Introduction
Background and significance
The Orphan Drug Act defines a rare disease (RD) as a disease that impacts fewer than 200 000 people in the USA (https://rarediseases.info.nih.gov/about). However, with an estimated 7000–10 000 different RDs, 30 million—or 1 in every 10—Americans are collectively impacted by RDs.1–5 Accordingly, when all RDs are considered together, they have staggering implications for a large swath of the USA and global population, on healthcare systems (HCS) and, most importantly, on patients with RD.6
Despite the number of Americans estimated to be impacted by RDs, many of these patients experience difficulty obtaining timely and accurate diagnoses. Reasons for this include unknown molecular mechanisms for diagnostics, a lack of US Food and Drug Administration (FDA)-approved treatments, difficulty in navigating patient data,7 small and dispersed patient populations, diffused RD-specific expertise, overlapping symptoms and primary care physicians not well versed in all 10 000 RDs. As a result, many patients experience misdiagnosis and failed therapy interventions.8 9 The path to diagnosis is often a prolonged journey that, according to the World Economic Forum,10 can last an average of 7–8 years. Unfortunately, this lag in diagnosis may also result in missed opportunities to stop or slow RD progression. Patients may unknowingly forego disease-modifying therapy if available, or inappropriate care may be provided if misdiagnosed. Identifying individuals with RDs earlier could alleviate the long-term sequelae and financial burdens associated with RDs.11 12 Patients with RD also grapple with limited treatment options, challenges finding a specialised physician or treatment centre, little or no research being conducted for their disease, high treatment costs and difficulty accessing medical, social or financial services or assistance.13 Machine learning (ML), which encompasses a set of methodologies designed to gain insights and understanding from complex datasets,14 offers an opportunity to better characterise RD and potentially lead to earlier diagnosis by identifying key features associated with RD. However, ML approaches require large volumes of data to be most effective in making predictions. Thus, it is critical for the successful applications of such approaches to access and use large national databases for RD research, as regional approaches will be limited in patient numbers for any given RD.
Objectives
The objective of this study is to comprehensively analyse and characterise the prevalence, patient characteristics and economic implications associated with RDs in the USA. The fragmented nature of the US HCS can lead to considerable variability in patient care and utilisation,15 particularly concerning RDs. To address this, we have undertaken a detailed investigation using national commercial claims data sourced from the Healthcare Cost Institute (HCCI). This database encompasses a timeframe from 2012 to 2020 and includes data on an annual addition of 55 million individuals.

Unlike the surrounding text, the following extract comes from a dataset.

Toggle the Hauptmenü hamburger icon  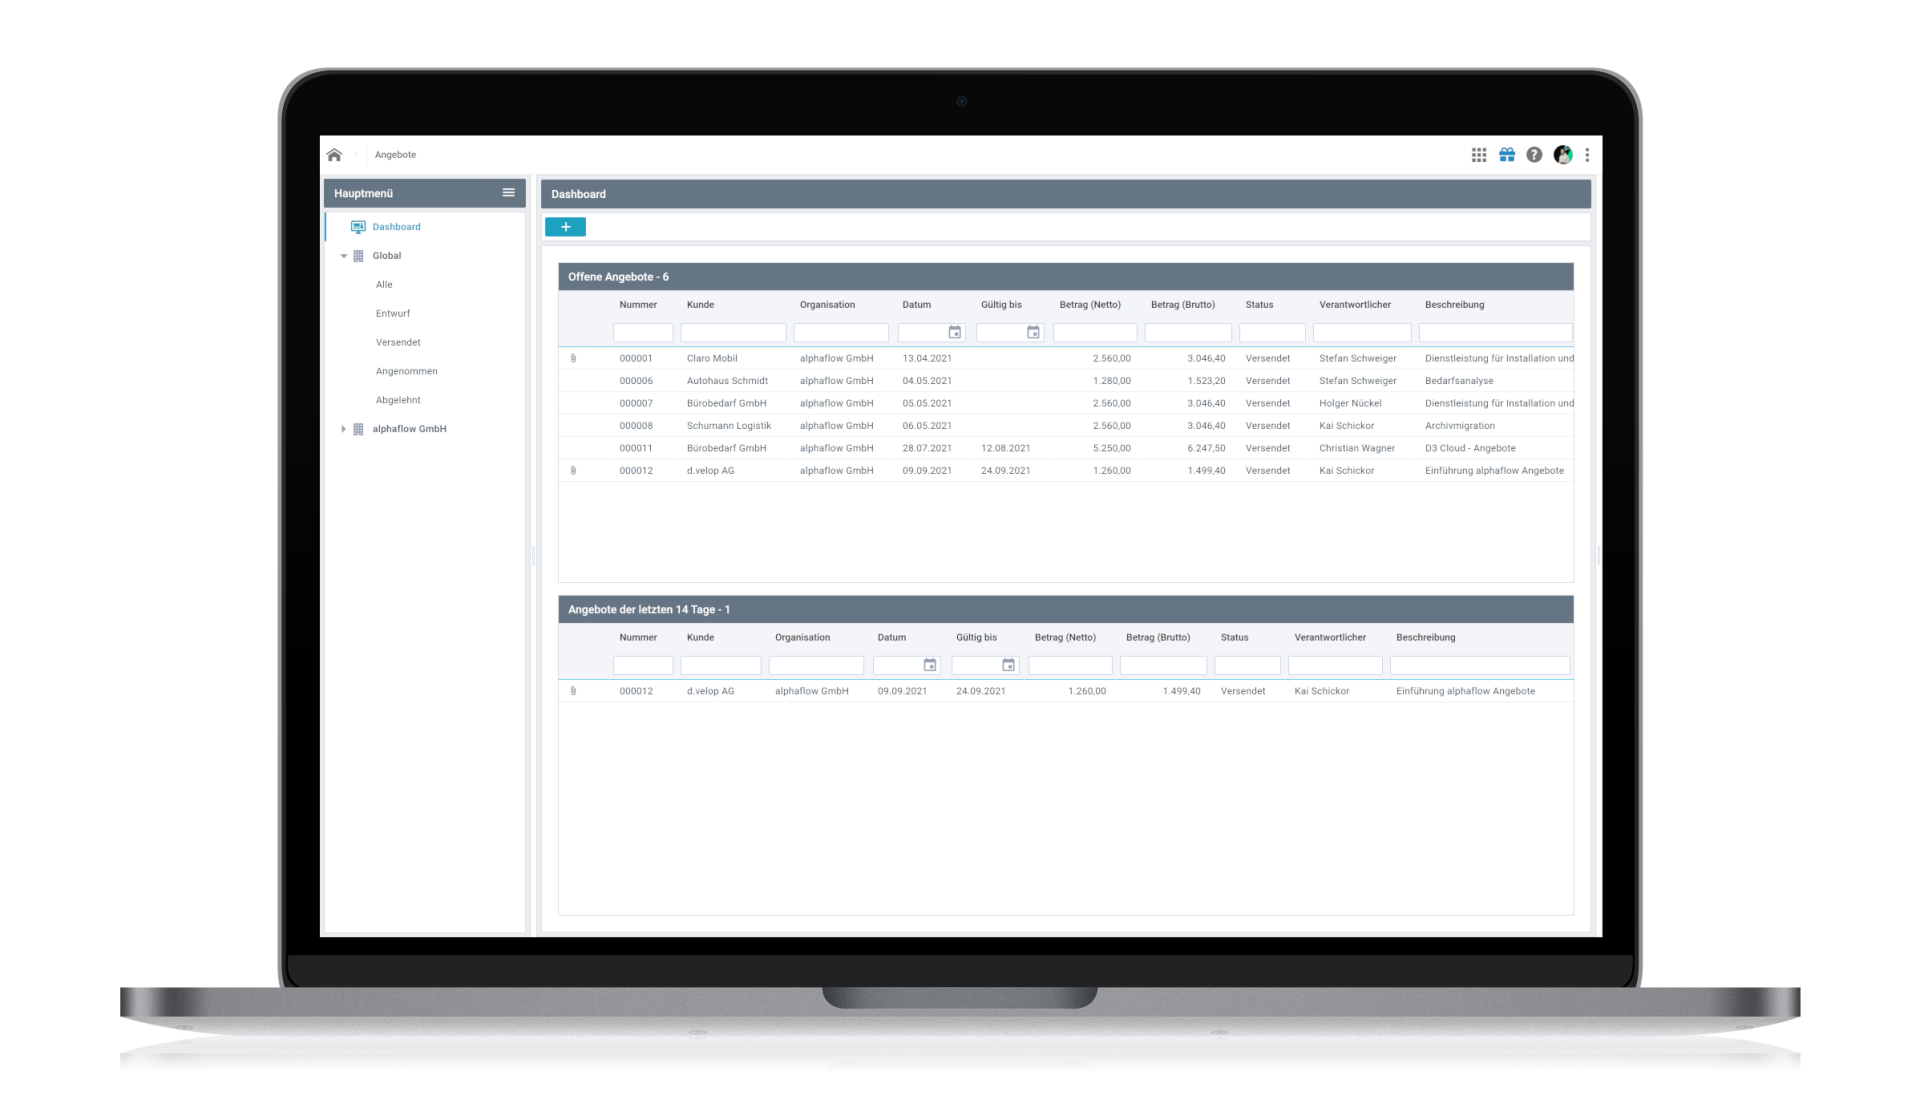point(508,193)
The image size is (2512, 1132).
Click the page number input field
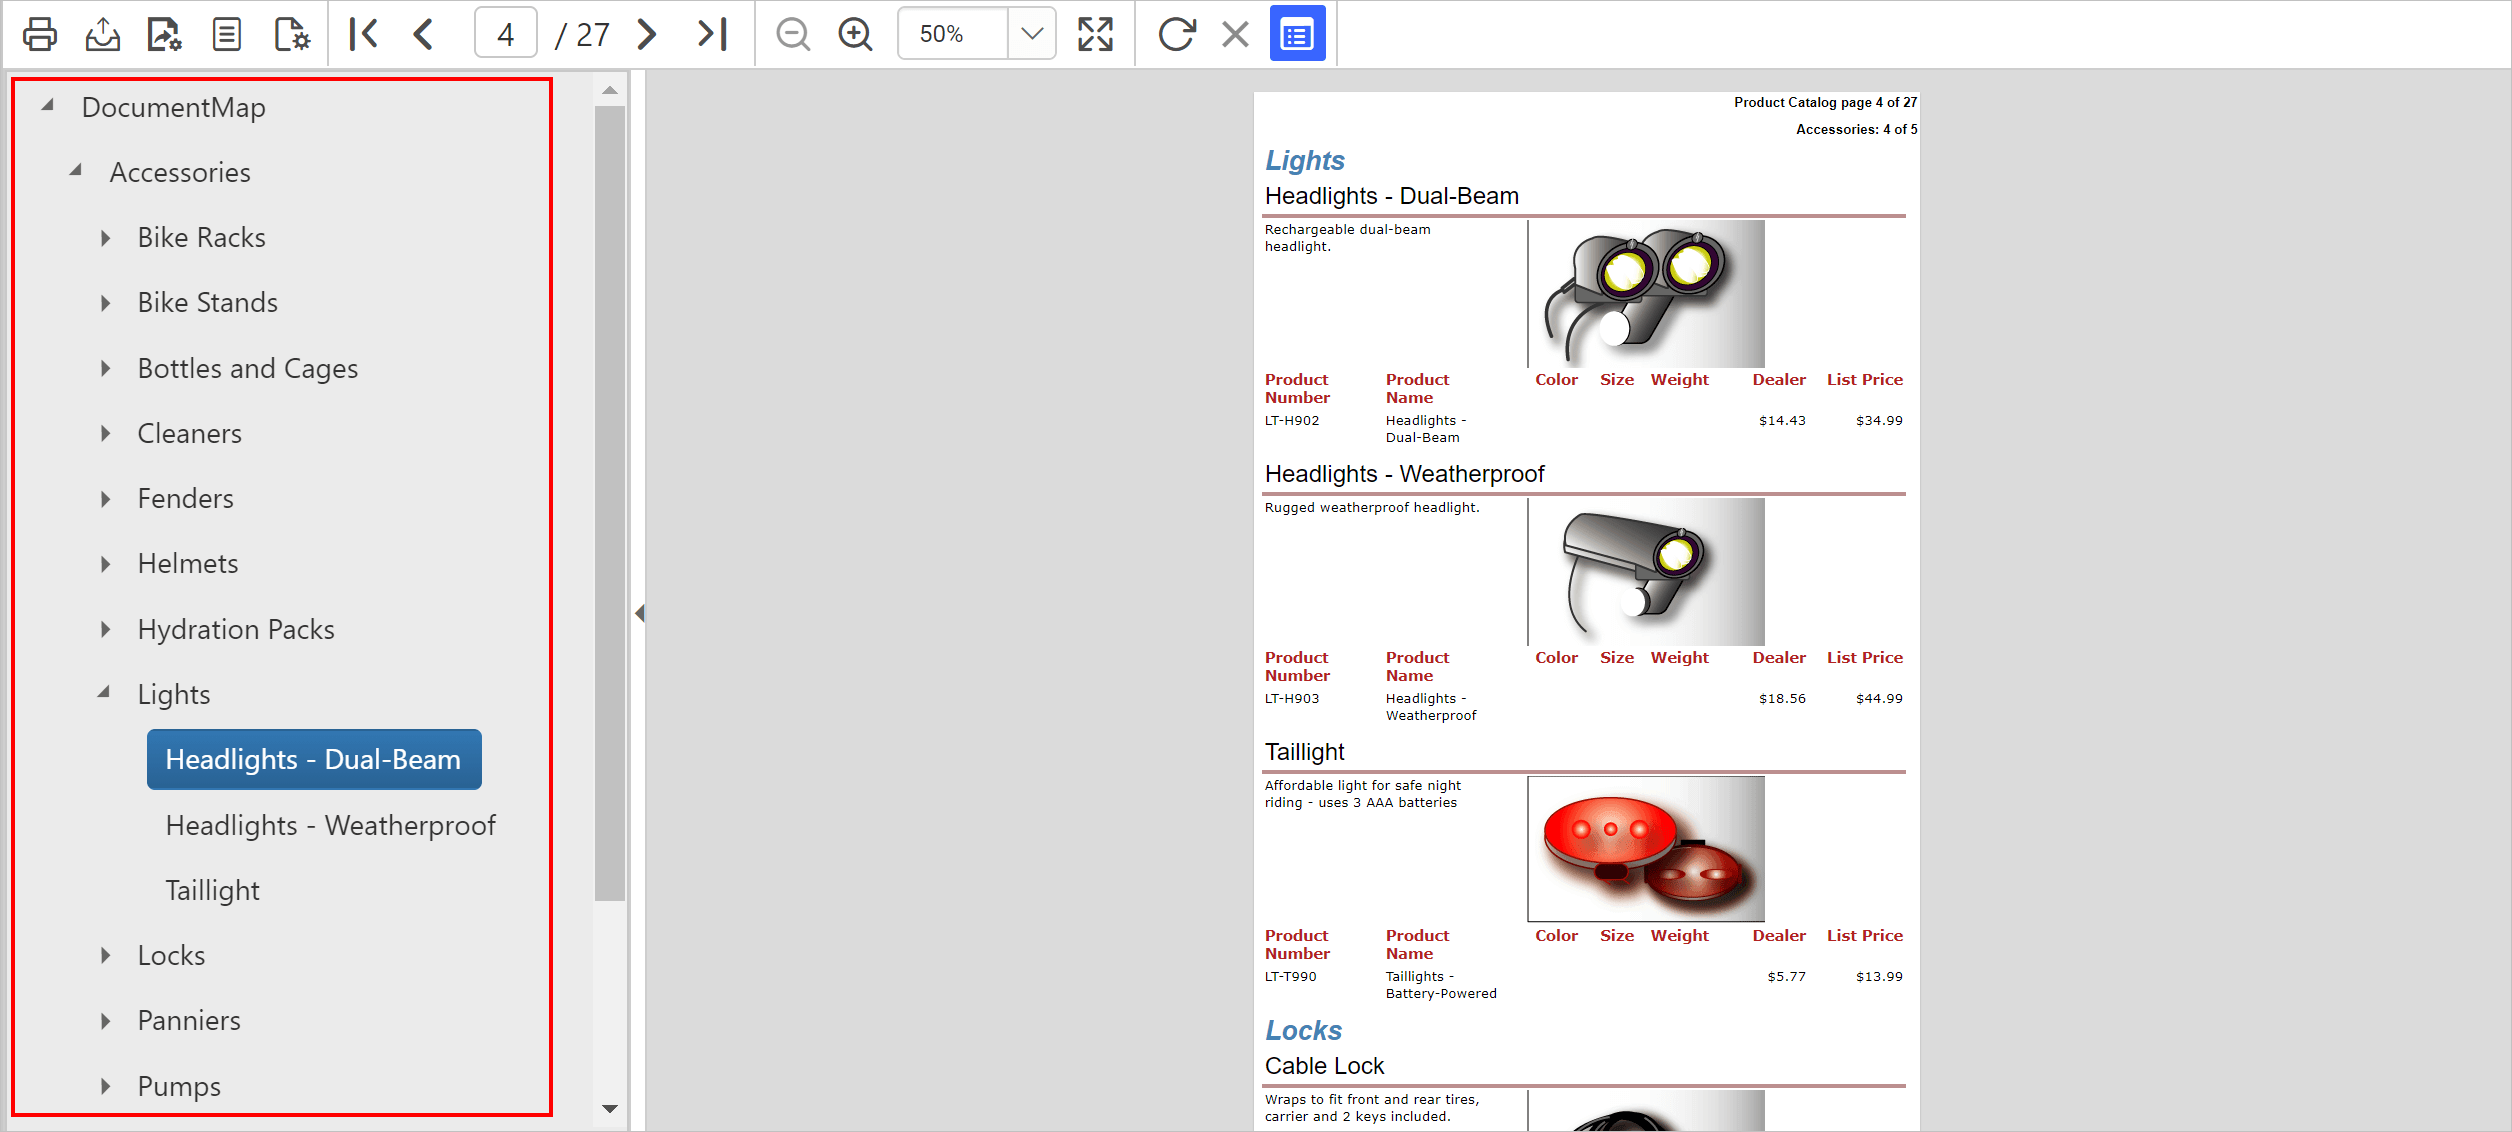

Building upon the groundwork laid by the Impact of Rare Diseases on Patients and Healthcare Systems (IDeaS) pilot study5 conducted by the Division of Rare Disease Research Innovation within the National Institutes of Health National Centre for Advancing Translational Sciences (NCATS), our focus centres on 14 specific RDs. These conditions were the subject of the aforementioned pilot study, which encompassed diverse HCSs characterised by variations in geographic coverage, insurance representation, patient volume and duration of coverage. Our study aims to expand upon the insights garnered from the IDeaS pilot study by employing records exclusively from the HCCI database spanning the years 2016 through 2020. The primary objectives of this investigation are to estimate the prevalence of RDs across the USA, categorise the distribution of RDs within urban and rural communities, delineate the economic costs associated with RDs, classify patients based on their demographic and clinical characteristics and explore the impacts of treatment modifications. Through this multifaceted analysis, we seek to provide a comprehensive overview of the landscape of RDs in the USA, thereby contributing valuable insights to the understanding of these conditions and their implications for patients and HSCs.